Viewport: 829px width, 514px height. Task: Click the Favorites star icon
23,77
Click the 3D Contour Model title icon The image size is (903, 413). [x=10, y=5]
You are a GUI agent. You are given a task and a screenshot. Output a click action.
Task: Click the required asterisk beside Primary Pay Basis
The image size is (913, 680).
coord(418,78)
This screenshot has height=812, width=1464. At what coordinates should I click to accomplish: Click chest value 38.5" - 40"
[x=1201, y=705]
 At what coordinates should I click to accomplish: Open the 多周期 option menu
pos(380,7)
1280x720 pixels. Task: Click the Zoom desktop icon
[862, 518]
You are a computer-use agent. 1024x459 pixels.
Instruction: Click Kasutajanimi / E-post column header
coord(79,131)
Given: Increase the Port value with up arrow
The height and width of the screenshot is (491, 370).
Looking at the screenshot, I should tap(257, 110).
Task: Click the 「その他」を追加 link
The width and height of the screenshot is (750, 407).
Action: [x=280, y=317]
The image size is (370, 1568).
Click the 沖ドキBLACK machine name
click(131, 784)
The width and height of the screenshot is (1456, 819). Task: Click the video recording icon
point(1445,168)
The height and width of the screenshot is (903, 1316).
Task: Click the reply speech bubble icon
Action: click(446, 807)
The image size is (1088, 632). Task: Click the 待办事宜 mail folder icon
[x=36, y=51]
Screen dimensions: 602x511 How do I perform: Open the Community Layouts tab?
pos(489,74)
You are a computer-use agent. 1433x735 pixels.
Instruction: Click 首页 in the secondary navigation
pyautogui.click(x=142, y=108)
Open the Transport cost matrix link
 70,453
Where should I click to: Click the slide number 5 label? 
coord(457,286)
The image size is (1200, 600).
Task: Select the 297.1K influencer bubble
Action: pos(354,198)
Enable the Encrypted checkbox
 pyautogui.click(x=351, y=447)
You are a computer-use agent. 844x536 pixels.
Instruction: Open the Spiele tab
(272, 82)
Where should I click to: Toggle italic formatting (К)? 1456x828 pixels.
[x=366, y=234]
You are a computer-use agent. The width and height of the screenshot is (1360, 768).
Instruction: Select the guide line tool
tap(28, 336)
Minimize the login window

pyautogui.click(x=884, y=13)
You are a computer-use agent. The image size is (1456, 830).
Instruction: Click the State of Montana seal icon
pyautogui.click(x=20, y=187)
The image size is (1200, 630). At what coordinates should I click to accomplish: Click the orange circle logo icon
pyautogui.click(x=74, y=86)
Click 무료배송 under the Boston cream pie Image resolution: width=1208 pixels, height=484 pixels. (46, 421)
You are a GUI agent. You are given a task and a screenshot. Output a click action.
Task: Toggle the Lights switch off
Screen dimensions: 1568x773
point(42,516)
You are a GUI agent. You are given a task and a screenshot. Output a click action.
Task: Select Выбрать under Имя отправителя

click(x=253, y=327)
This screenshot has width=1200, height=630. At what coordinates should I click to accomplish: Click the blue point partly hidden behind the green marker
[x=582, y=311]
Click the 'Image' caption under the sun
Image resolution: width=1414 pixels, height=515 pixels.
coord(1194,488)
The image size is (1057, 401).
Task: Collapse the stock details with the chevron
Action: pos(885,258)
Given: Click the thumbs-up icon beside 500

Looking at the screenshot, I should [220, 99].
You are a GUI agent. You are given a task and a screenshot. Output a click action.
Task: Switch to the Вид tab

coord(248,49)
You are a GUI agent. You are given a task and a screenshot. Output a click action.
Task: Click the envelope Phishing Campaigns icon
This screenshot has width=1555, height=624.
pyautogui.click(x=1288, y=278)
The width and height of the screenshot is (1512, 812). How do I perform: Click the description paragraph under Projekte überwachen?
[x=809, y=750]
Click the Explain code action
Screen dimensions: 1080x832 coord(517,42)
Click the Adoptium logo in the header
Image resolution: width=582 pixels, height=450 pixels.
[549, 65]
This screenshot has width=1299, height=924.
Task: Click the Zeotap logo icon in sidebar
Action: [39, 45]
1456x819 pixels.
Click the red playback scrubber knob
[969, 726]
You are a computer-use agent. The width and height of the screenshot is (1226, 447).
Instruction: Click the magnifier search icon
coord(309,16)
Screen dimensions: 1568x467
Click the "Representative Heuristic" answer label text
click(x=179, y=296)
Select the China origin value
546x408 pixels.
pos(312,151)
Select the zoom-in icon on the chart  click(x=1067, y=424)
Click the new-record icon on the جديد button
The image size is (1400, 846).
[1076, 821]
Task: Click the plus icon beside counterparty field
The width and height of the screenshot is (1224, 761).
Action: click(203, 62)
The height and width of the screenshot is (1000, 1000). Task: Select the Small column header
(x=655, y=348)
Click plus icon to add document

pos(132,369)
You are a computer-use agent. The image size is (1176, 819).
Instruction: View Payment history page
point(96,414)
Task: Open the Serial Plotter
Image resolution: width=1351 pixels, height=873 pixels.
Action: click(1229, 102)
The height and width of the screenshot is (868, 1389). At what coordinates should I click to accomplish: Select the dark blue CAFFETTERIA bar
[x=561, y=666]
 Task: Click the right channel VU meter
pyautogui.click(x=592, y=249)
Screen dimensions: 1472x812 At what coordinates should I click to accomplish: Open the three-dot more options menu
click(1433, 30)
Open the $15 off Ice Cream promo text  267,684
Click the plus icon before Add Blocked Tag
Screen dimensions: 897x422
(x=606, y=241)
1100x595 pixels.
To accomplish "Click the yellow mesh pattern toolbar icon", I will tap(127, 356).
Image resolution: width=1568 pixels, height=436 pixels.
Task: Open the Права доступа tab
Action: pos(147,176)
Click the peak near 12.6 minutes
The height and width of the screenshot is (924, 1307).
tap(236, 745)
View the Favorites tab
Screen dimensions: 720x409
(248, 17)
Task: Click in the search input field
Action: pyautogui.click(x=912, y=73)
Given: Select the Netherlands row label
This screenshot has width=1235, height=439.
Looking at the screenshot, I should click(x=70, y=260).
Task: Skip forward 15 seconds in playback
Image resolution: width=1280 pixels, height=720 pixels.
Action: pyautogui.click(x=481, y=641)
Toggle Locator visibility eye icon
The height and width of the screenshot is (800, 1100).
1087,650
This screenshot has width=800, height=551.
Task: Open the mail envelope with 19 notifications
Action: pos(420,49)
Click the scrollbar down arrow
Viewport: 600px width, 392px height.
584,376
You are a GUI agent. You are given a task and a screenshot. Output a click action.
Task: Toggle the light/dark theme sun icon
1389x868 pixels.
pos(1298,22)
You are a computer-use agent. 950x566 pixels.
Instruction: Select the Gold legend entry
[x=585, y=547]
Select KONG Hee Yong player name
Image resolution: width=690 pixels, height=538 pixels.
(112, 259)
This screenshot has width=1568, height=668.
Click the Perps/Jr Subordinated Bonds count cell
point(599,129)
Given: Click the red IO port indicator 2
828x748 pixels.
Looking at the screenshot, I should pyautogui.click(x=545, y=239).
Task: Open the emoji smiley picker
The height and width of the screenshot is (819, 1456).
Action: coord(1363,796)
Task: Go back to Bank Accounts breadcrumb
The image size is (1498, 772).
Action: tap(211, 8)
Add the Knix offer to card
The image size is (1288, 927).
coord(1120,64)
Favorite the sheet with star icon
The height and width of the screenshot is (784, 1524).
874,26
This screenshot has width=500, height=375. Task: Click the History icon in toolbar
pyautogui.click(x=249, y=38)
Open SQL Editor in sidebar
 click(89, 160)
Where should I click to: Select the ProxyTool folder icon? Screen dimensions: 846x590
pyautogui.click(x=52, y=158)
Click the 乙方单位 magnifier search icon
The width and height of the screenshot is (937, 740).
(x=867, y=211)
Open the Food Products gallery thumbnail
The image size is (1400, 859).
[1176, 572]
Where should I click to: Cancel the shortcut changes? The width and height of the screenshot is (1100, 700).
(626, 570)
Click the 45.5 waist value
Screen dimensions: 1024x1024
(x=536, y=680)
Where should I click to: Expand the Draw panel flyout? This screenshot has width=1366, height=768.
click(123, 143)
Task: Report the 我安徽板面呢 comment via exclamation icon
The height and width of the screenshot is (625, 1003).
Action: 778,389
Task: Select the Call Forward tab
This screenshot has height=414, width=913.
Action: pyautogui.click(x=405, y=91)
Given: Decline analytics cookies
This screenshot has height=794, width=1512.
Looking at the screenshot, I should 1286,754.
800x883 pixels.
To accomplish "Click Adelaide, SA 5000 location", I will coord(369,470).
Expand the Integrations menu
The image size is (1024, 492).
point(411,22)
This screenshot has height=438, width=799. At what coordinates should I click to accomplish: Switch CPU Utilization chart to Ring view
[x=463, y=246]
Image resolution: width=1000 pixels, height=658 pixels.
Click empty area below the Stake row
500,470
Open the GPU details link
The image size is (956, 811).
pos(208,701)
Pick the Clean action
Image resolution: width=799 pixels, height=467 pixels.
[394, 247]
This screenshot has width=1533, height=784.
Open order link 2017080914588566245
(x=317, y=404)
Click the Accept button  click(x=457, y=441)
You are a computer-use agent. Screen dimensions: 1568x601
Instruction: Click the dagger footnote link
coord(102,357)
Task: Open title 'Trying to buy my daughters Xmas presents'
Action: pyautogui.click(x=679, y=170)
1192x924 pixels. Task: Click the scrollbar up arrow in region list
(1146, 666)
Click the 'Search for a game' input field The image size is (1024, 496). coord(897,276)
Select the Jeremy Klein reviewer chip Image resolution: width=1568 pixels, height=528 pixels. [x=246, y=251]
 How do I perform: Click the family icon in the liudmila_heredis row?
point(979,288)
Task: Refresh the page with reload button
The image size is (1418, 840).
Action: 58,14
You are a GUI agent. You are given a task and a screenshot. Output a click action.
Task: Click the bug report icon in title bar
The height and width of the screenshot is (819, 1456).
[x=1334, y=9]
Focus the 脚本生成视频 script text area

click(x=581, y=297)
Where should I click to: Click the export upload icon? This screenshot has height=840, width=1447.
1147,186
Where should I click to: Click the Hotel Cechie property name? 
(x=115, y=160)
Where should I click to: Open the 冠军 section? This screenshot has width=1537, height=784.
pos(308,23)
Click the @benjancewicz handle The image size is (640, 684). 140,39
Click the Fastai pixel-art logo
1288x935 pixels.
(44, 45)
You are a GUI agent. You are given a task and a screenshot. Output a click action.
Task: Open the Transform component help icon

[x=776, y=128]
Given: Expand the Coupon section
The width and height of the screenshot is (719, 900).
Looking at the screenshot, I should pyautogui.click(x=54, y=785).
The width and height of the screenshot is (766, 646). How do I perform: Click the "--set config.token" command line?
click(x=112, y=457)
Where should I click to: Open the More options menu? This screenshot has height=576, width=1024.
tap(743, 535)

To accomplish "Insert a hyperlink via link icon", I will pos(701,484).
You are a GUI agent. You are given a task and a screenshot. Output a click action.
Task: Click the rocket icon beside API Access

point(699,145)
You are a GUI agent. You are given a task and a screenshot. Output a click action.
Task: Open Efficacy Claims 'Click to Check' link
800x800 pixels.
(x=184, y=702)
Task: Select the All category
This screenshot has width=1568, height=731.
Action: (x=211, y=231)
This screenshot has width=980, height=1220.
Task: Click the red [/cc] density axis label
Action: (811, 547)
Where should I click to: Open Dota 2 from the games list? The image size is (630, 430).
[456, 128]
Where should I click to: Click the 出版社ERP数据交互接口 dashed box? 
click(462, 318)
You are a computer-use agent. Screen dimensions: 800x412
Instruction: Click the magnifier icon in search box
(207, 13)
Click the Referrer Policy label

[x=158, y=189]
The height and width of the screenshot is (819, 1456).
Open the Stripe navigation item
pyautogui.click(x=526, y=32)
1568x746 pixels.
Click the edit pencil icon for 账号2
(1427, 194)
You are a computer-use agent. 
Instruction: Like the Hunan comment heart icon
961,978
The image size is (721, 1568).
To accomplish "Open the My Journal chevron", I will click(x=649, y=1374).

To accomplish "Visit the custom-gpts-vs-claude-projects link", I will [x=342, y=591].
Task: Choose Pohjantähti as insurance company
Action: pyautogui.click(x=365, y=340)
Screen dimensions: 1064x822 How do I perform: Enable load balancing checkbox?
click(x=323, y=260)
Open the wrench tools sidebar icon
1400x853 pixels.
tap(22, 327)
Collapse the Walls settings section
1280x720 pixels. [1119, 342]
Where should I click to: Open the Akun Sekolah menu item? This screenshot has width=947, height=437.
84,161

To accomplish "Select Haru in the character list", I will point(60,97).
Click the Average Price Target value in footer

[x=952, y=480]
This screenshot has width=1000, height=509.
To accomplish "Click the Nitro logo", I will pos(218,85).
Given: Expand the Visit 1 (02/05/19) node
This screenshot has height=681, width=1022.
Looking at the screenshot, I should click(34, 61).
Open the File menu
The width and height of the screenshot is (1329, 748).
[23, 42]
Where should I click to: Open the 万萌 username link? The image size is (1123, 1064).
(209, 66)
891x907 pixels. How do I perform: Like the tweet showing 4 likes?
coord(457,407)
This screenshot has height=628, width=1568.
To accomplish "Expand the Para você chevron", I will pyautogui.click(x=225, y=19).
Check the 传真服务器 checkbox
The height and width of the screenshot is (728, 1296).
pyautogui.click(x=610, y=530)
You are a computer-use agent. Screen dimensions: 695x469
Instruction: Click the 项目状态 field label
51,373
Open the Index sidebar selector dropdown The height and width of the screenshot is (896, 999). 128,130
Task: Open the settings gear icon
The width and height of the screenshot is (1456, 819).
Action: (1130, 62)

==*==

PROBLEM TO SOLVE:
Print the material verbatim, from the line holding "Click the Explain code action" through the line holding "Action: click(203, 62)", with both of those lines included.

COMPLETED TASK:
Click the Explain code action
Screen dimensions: 1080x832 coord(517,42)
Click the Adoptium logo in the header
Image resolution: width=582 pixels, height=450 pixels.
[549, 65]
This screenshot has width=1299, height=924.
Task: Click the Zeotap logo icon in sidebar
Action: [39, 45]
1456x819 pixels.
Click the red playback scrubber knob
[969, 726]
You are a computer-use agent. The width and height of the screenshot is (1226, 447).
Instruction: Click the magnifier search icon
coord(309,16)
Screen dimensions: 1568x467
Click the "Representative Heuristic" answer label text
click(x=179, y=296)
Select the China origin value
546x408 pixels.
pos(312,151)
Select the zoom-in icon on the chart  click(x=1067, y=424)
Click the new-record icon on the جديد button
The image size is (1400, 846).
[1076, 821]
Task: Click the plus icon beside counterparty field
The width and height of the screenshot is (1224, 761).
Action: click(203, 62)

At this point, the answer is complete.